• Input data:
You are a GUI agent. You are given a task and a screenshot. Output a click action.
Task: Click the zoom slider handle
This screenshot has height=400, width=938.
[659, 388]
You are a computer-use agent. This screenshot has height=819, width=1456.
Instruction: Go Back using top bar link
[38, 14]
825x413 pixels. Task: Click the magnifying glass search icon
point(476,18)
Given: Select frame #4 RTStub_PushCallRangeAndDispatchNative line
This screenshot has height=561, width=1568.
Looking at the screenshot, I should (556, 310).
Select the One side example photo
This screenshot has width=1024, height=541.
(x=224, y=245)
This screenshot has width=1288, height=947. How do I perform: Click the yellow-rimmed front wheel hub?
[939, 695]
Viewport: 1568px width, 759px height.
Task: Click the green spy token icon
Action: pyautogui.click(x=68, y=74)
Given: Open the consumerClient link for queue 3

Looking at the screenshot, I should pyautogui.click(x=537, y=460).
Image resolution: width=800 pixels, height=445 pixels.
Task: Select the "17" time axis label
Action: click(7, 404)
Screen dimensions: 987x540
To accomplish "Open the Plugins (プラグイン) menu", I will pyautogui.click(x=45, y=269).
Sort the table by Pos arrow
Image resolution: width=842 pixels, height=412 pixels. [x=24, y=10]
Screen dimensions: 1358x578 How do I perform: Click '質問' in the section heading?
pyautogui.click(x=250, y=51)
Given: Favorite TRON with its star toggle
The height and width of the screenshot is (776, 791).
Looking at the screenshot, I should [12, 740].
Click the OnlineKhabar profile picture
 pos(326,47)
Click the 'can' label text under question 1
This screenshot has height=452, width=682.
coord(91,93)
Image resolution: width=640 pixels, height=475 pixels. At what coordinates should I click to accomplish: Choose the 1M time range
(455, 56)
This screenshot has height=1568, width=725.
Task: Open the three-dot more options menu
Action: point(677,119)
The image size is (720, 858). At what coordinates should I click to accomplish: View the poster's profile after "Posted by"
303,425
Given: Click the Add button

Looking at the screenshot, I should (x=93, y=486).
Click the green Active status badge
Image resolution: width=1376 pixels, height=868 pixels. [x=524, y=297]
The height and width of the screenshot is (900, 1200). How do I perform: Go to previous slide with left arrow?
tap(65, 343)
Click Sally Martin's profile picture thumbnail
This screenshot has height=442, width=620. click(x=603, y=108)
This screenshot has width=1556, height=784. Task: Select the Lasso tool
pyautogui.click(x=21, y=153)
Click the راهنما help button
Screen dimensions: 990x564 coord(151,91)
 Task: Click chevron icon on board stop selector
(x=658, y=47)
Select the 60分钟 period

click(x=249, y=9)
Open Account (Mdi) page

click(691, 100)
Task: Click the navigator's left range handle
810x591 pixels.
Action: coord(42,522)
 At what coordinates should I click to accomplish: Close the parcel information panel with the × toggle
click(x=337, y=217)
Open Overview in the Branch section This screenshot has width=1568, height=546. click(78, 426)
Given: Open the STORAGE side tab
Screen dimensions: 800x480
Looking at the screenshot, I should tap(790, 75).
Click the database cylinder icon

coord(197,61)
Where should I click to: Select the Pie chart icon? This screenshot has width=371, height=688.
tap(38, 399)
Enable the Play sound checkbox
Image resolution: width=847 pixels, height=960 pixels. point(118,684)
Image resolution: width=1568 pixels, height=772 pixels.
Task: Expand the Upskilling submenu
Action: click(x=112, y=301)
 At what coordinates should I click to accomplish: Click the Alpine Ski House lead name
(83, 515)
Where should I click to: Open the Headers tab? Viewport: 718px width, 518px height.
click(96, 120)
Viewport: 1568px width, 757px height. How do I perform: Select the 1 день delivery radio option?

• Directions for this task: Everything above, from first entry to last, must be reproduced exactly.

• Solution:
You are a GUI agent. You are given a task and a screenshot. Output a click action.
Task: Click the zoom slider handle
This screenshot has height=400, width=938.
[659, 388]
You are a computer-use agent. This screenshot has height=819, width=1456.
Instruction: Go Back using top bar link
[38, 14]
825x413 pixels. Task: Click the magnifying glass search icon
point(476,18)
Given: Select frame #4 RTStub_PushCallRangeAndDispatchNative line
This screenshot has height=561, width=1568.
Looking at the screenshot, I should (556, 310).
Select the One side example photo
This screenshot has width=1024, height=541.
(x=224, y=245)
This screenshot has width=1288, height=947. How do I perform: Click the yellow-rimmed front wheel hub?
[939, 695]
Viewport: 1568px width, 759px height.
Task: Click the green spy token icon
Action: pyautogui.click(x=68, y=74)
Given: Open the consumerClient link for queue 3

Looking at the screenshot, I should pyautogui.click(x=537, y=460).
Image resolution: width=800 pixels, height=445 pixels.
Task: Select the "17" time axis label
Action: click(7, 404)
Screen dimensions: 987x540
To accomplish "Open the Plugins (プラグイン) menu", I will pyautogui.click(x=45, y=269).
Sort the table by Pos arrow
Image resolution: width=842 pixels, height=412 pixels. [x=24, y=10]
Screen dimensions: 1358x578 How do I perform: Click '質問' in the section heading?
pyautogui.click(x=250, y=51)
Given: Favorite TRON with its star toggle
The height and width of the screenshot is (776, 791).
Looking at the screenshot, I should [12, 740].
Click the OnlineKhabar profile picture
 pos(326,47)
Click the 'can' label text under question 1
This screenshot has height=452, width=682.
coord(91,93)
Image resolution: width=640 pixels, height=475 pixels. At what coordinates should I click to accomplish: Choose the 1M time range
(455, 56)
This screenshot has height=1568, width=725.
Task: Open the three-dot more options menu
Action: point(677,119)
The image size is (720, 858). At what coordinates should I click to accomplish: View the poster's profile after "Posted by"
303,425
Given: Click the Add button

Looking at the screenshot, I should (x=93, y=486).
Click the green Active status badge
Image resolution: width=1376 pixels, height=868 pixels. [x=524, y=297]
The height and width of the screenshot is (900, 1200). How do I perform: Go to previous slide with left arrow?
tap(65, 343)
Click Sally Martin's profile picture thumbnail
This screenshot has height=442, width=620. click(x=603, y=108)
This screenshot has width=1556, height=784. Task: Select the Lasso tool
pyautogui.click(x=21, y=153)
Click the راهنما help button
Screen dimensions: 990x564 coord(151,91)
 Task: Click chevron icon on board stop selector
(x=658, y=47)
Select the 60分钟 period

click(x=249, y=9)
Open Account (Mdi) page

click(691, 100)
Task: Click the navigator's left range handle
810x591 pixels.
Action: coord(42,522)
 At what coordinates should I click to accomplish: Close the parcel information panel with the × toggle
click(x=337, y=217)
Open Overview in the Branch section This screenshot has width=1568, height=546. click(78, 426)
Given: Open the STORAGE side tab
Screen dimensions: 800x480
Looking at the screenshot, I should tap(790, 75).
Click the database cylinder icon

coord(197,61)
Where should I click to: Select the Pie chart icon? This screenshot has width=371, height=688.
tap(38, 399)
Enable the Play sound checkbox
Image resolution: width=847 pixels, height=960 pixels. point(118,684)
Image resolution: width=1568 pixels, height=772 pixels.
Task: Expand the Upskilling submenu
Action: click(x=112, y=301)
 At what coordinates should I click to accomplish: Click the Alpine Ski House lead name
(83, 515)
Where should I click to: Open the Headers tab? Viewport: 718px width, 518px height.
click(96, 120)
Viewport: 1568px width, 757px height. How do I perform: Select the 1 день delivery radio option?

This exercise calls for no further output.